Obama calificó el martes de "alarmante" el programa de interrogatorios de sospechosos de terrorismo que llevó a cabo la CIA tras los atentados terroristas del 11-S y prometió hacer lo posible para que no se repita. La CIA utilizó por última vez estas polémicas prácticas de interrogatorio en diciembre de 2007, pero hasta que Obama llegó a la Casa Blanca, en enero de 2009, las mismas no se prohibieron.
"Bush estaba plenamente informado", dijo Cheney
El ex presidente de Estados Unidos, George W Bush, estaba "plenamente informado" de las técnicas de interrogatorio que estaba llevando a cabo la CIA, condenadas en el informe del Senado recientemente publicado, según aseguró el ex vicepresidente Dick Cheney. En declaraciones a la cadena estadounidense Fox News, Cheney aseguró ayer que Bush "sabía todo lo que necesitaba saber" sobre el programa, y que el informe del Senado está "lleno de mierda". Cheney reiteró que sigue apoyando el programa de interrogatorios de la CIA y que volvería a hacerlo. Sobre el supuesto cerebro de los atentados del 11 de septiembre de 2001, Jalid Sheij Mohammed, Cheney dijo: "¿Deberíamos darle dos besos en las mejillas y decirle: «por favor, díganos» qué sabe?. Naturalmente que no".
Según el informe difundido por el Senado, Jalid Sheij Mohammed fue sometido unas 183 veces al método de tortura conocido como "waterboarding" o ahogamiento simulado, que consiste en recibir un fuerte chorro de agua en la cara que impide respirar. El informe del Senado estadounidense llegó a la conclusión de que los métodos de interrogatorio de la CIA empleados tras los ataques terroristas de 2001 fueron más brutales de lo que se creía hasta ahora. Al mismo tiempo fueron inefectivos y no arrojaron información decisiva.

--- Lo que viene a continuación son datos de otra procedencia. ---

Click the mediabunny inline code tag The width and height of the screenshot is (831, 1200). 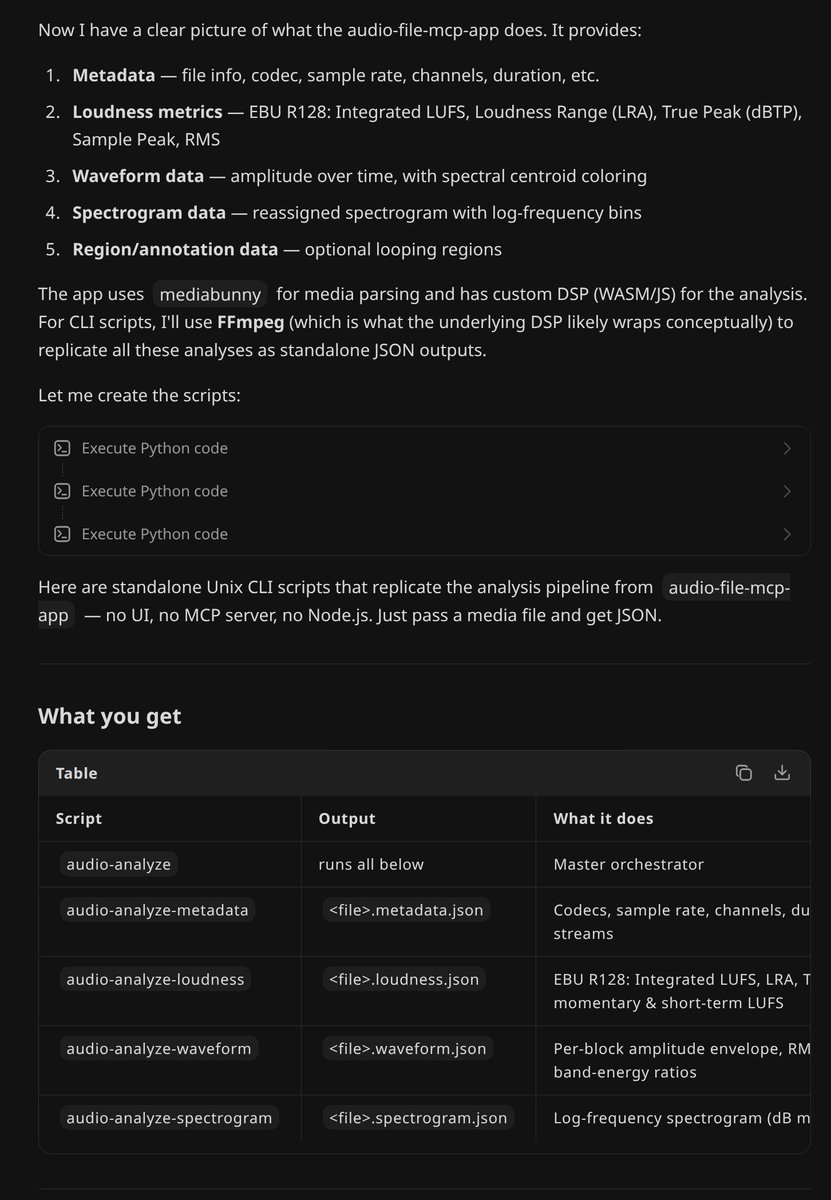pos(211,294)
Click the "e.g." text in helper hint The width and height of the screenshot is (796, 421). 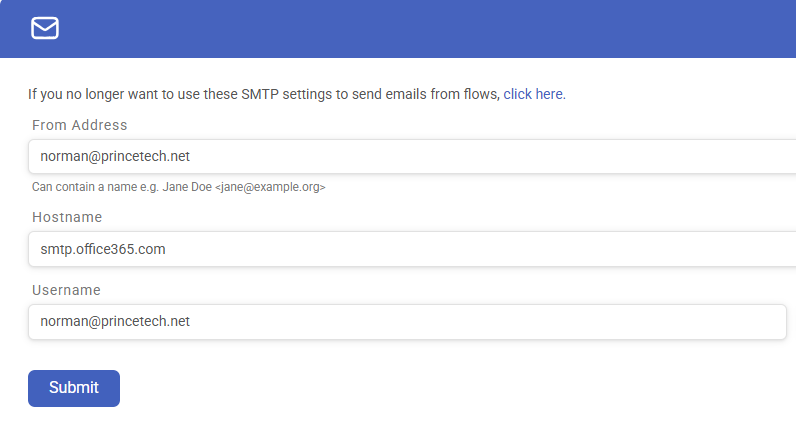150,187
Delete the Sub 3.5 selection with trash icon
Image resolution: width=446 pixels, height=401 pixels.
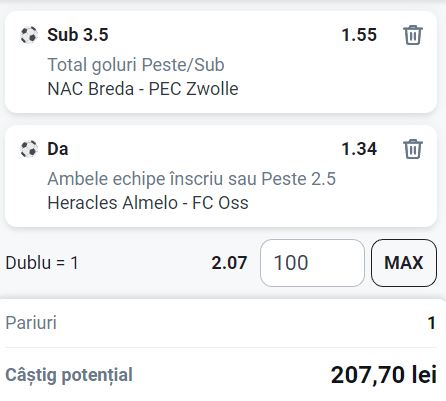(x=413, y=35)

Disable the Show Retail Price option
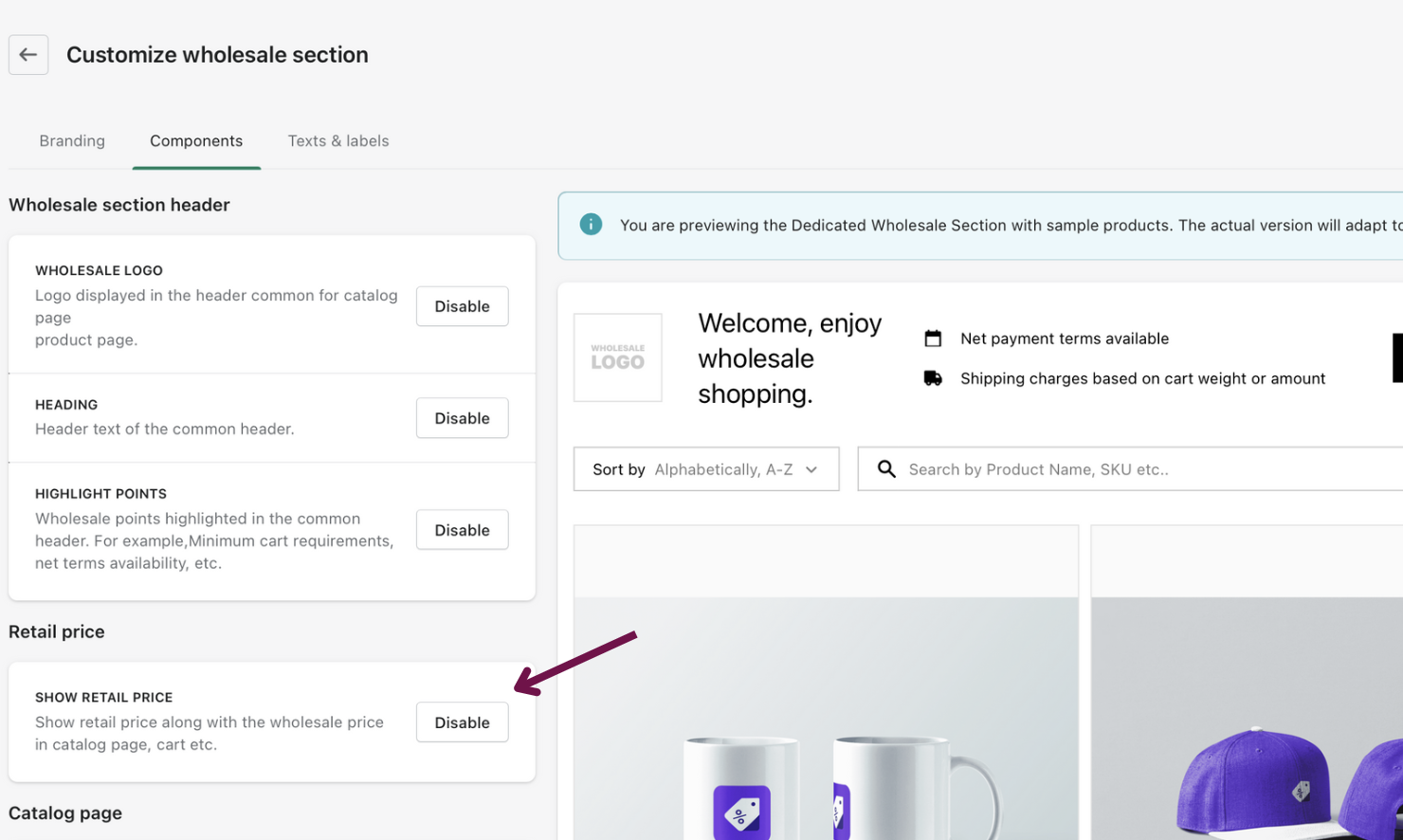(x=462, y=722)
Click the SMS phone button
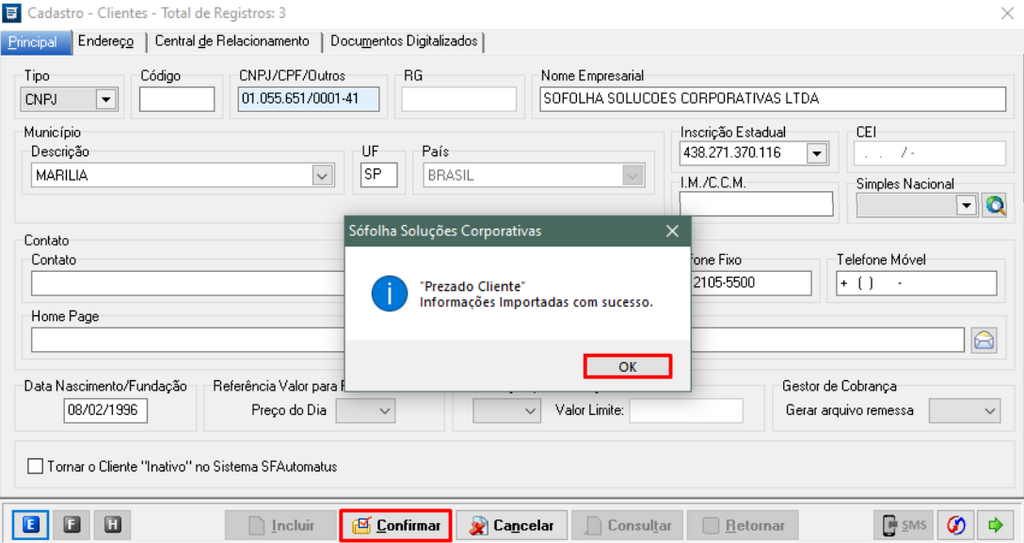The width and height of the screenshot is (1024, 543). [901, 525]
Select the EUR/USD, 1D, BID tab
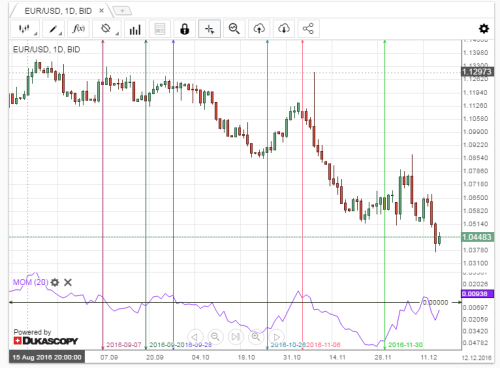The height and width of the screenshot is (368, 500). coord(58,11)
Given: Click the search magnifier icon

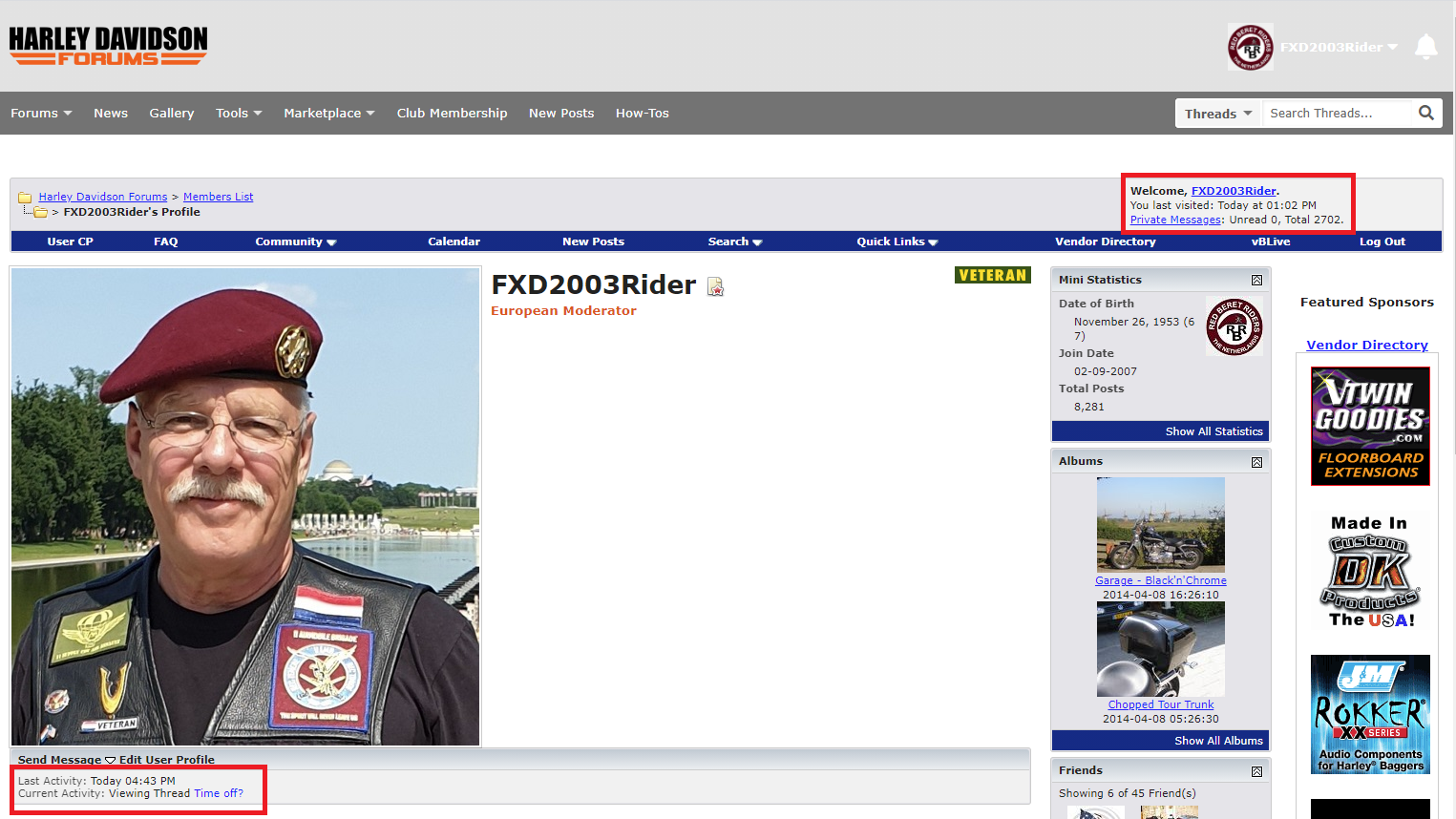Looking at the screenshot, I should (x=1425, y=113).

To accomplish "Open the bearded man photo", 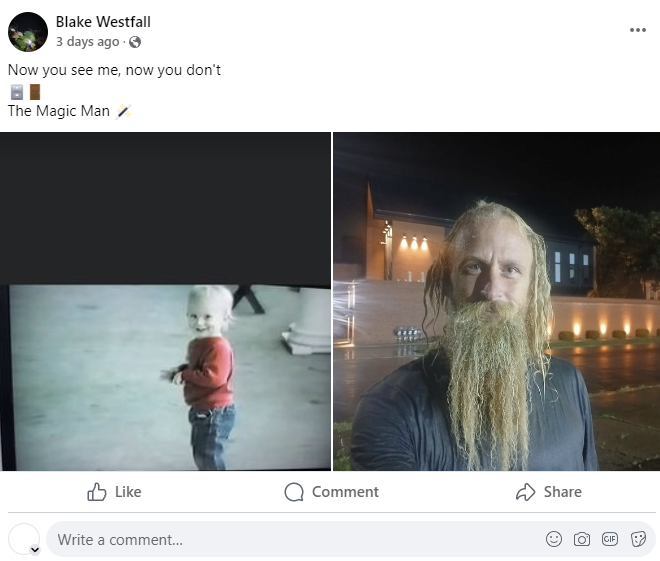I will pyautogui.click(x=497, y=301).
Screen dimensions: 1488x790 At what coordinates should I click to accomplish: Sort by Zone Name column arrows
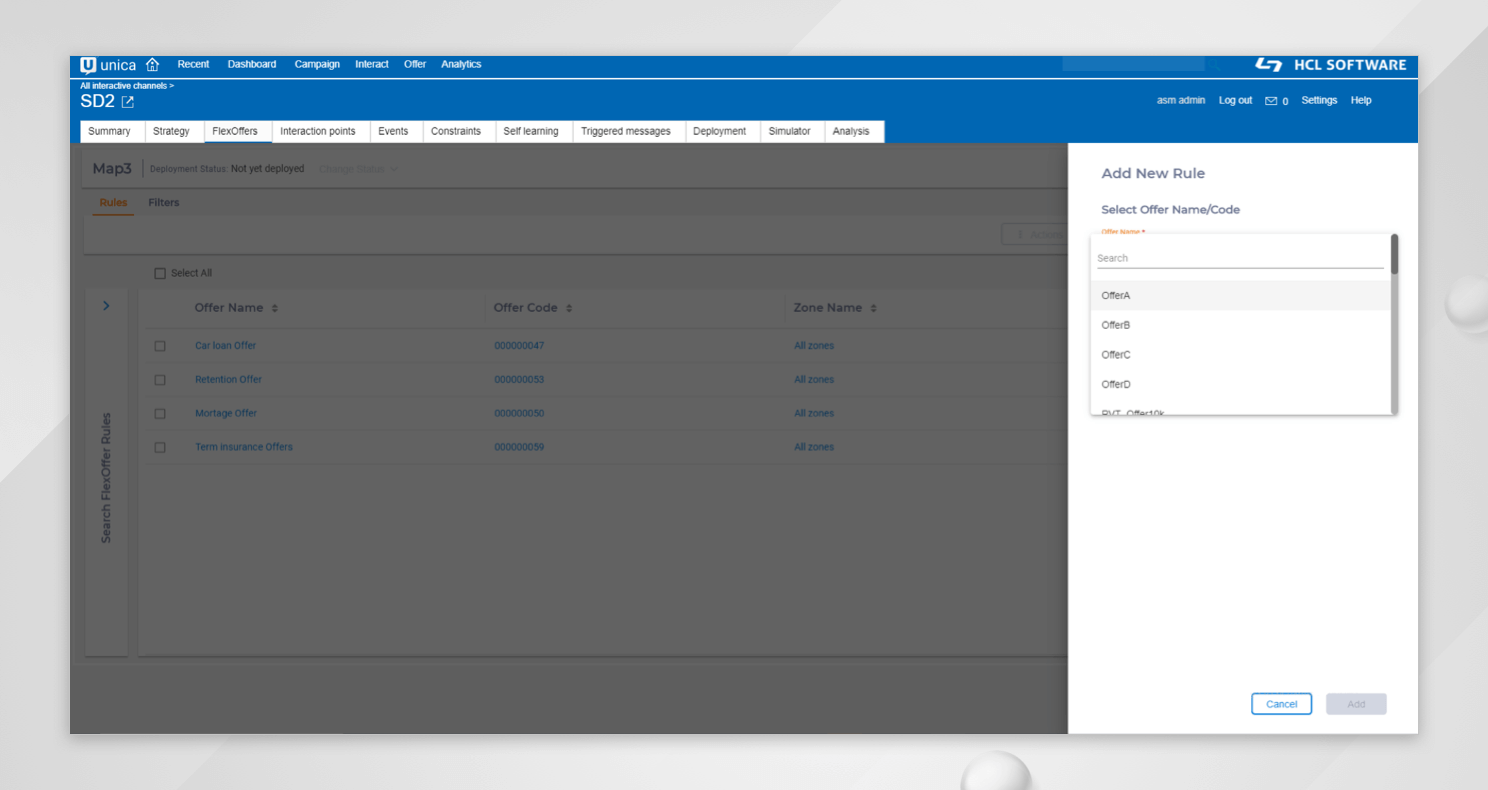tap(873, 309)
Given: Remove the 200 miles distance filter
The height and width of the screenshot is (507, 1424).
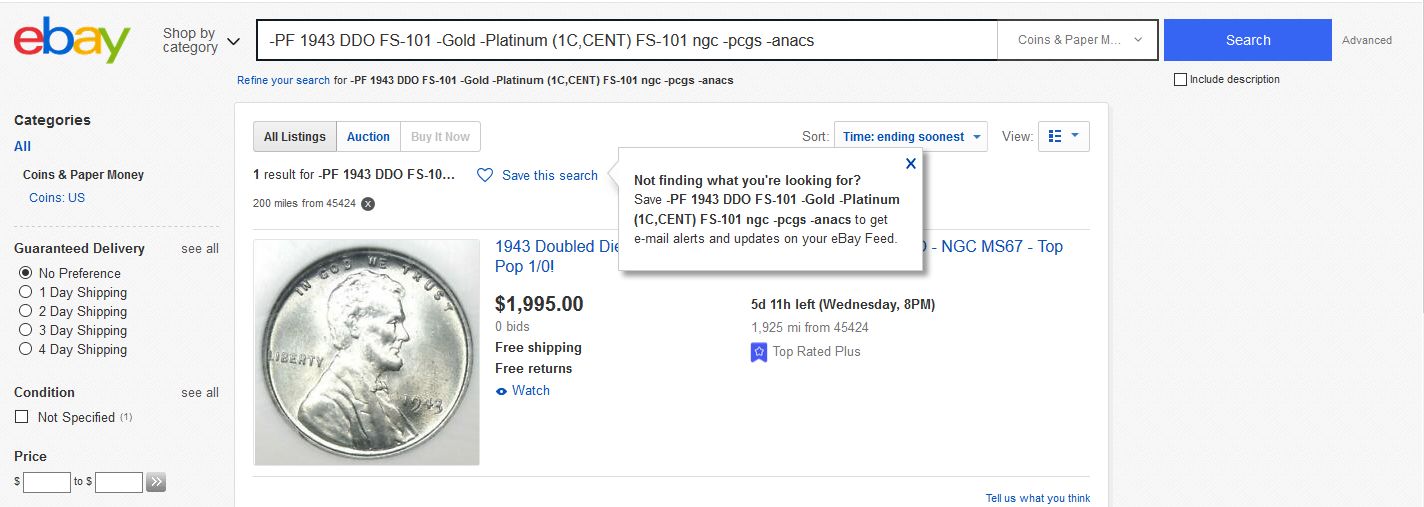Looking at the screenshot, I should click(368, 203).
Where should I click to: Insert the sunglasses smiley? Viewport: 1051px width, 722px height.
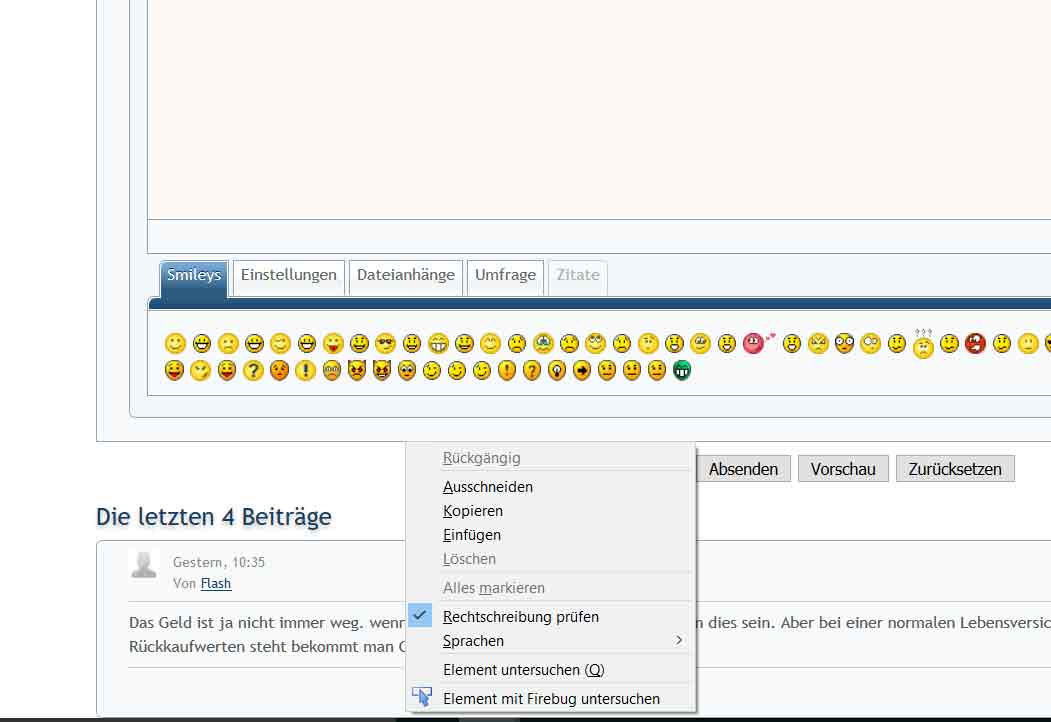click(x=385, y=344)
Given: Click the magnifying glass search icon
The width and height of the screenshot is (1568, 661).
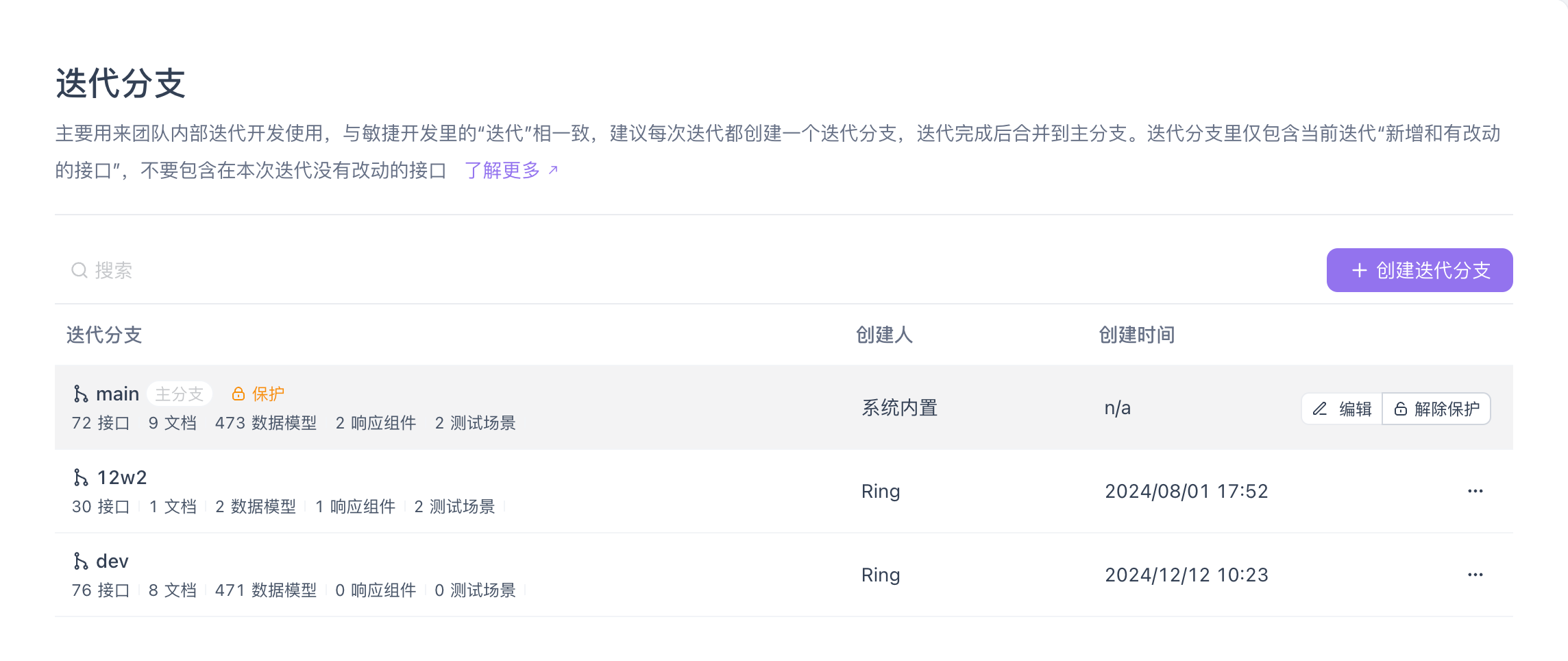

Los documentos aseguran además que la agencia de inteligencia mintió a los políticos sobre el programa de crueles interrogatorios, algo tajantemente rechazado por Cheney. "La noción que el comité está tratando de vender de que de alguna manera la agencia estaba operando por su cuenta y que no se nos decía —y que al presidente no se le decía— es una mentira total".
A su vez, el ex director de la CIA Michael Hayden negó ayer haber mentido al ex presidente Bush y al Congreso estadounidense sobre las prácticas de interrogatorio de esa agencia de inteligencia. "Yo no mentí ni engañé al Congreso", se defendió Hayden, quien dirigió la Agencia en el segundo mandato de Bush. "Lo que puedo decir es que Bush nunca supo dónde estaban las instalaciones secretas en Europa y Asia en las que se retuvo a los sospechosos. Es el único hecho que sé que él desconocía", señaló Hayden.